- Work required: Each line of the records is to be copied verbatim.

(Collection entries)
.....

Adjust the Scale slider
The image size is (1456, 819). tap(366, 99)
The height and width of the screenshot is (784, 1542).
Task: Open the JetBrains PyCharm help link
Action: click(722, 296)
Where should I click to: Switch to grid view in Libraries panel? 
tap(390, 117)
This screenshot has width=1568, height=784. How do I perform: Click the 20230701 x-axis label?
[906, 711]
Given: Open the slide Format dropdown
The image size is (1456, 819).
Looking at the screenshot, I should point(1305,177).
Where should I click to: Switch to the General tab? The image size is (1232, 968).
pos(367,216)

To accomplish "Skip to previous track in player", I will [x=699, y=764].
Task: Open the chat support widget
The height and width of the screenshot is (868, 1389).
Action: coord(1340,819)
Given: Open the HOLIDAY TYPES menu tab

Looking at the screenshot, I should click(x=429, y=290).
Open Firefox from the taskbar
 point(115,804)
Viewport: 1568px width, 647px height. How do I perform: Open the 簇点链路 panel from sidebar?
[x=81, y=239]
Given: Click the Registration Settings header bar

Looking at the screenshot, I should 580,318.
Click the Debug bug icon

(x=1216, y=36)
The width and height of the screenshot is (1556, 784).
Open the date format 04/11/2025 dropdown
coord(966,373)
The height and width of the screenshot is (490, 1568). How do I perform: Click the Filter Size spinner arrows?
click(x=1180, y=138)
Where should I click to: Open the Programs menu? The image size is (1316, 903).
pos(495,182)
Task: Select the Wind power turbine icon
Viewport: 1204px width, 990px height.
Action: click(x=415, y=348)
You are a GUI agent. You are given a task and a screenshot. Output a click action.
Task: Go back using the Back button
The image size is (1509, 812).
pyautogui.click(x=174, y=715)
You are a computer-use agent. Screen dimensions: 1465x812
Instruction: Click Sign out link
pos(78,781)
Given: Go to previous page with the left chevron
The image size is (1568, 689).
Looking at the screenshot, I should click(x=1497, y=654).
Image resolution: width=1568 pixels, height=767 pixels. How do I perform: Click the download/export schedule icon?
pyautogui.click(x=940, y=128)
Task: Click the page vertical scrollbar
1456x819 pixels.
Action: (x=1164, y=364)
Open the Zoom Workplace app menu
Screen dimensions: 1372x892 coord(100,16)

.....

- Task result:
Adjust the Scale slider
The image size is (1456, 819). tap(366, 99)
The height and width of the screenshot is (784, 1542).
Task: Open the JetBrains PyCharm help link
Action: click(722, 296)
Where should I click to: Switch to grid view in Libraries panel? 
tap(390, 117)
This screenshot has width=1568, height=784. How do I perform: Click the 20230701 x-axis label?
[906, 711]
Given: Open the slide Format dropdown
The image size is (1456, 819).
Looking at the screenshot, I should point(1305,177).
Where should I click to: Switch to the General tab? The image size is (1232, 968).
pos(367,216)

To accomplish "Skip to previous track in player", I will [x=699, y=764].
Task: Open the chat support widget
The height and width of the screenshot is (868, 1389).
Action: coord(1340,819)
Given: Open the HOLIDAY TYPES menu tab

Looking at the screenshot, I should click(x=429, y=290).
Open Firefox from the taskbar
 point(115,804)
Viewport: 1568px width, 647px height. How do I perform: Open the 簇点链路 panel from sidebar?
[x=81, y=239]
Given: Click the Registration Settings header bar

Looking at the screenshot, I should 580,318.
Click the Debug bug icon

(x=1216, y=36)
The width and height of the screenshot is (1556, 784).
Open the date format 04/11/2025 dropdown
coord(966,373)
The height and width of the screenshot is (490, 1568). How do I perform: Click the Filter Size spinner arrows?
click(x=1180, y=138)
Where should I click to: Open the Programs menu? The image size is (1316, 903).
pos(495,182)
Task: Select the Wind power turbine icon
Viewport: 1204px width, 990px height.
Action: click(x=415, y=348)
You are a GUI agent. You are given a task and a screenshot. Output a click action.
Task: Go back using the Back button
The image size is (1509, 812).
pyautogui.click(x=174, y=715)
You are a computer-use agent. Screen dimensions: 1465x812
Instruction: Click Sign out link
pos(78,781)
Given: Go to previous page with the left chevron
The image size is (1568, 689).
Looking at the screenshot, I should click(x=1497, y=654).
Image resolution: width=1568 pixels, height=767 pixels. How do I perform: Click the download/export schedule icon?
pyautogui.click(x=940, y=128)
Task: Click the page vertical scrollbar
1456x819 pixels.
Action: (x=1164, y=364)
Open the Zoom Workplace app menu
Screen dimensions: 1372x892 coord(100,16)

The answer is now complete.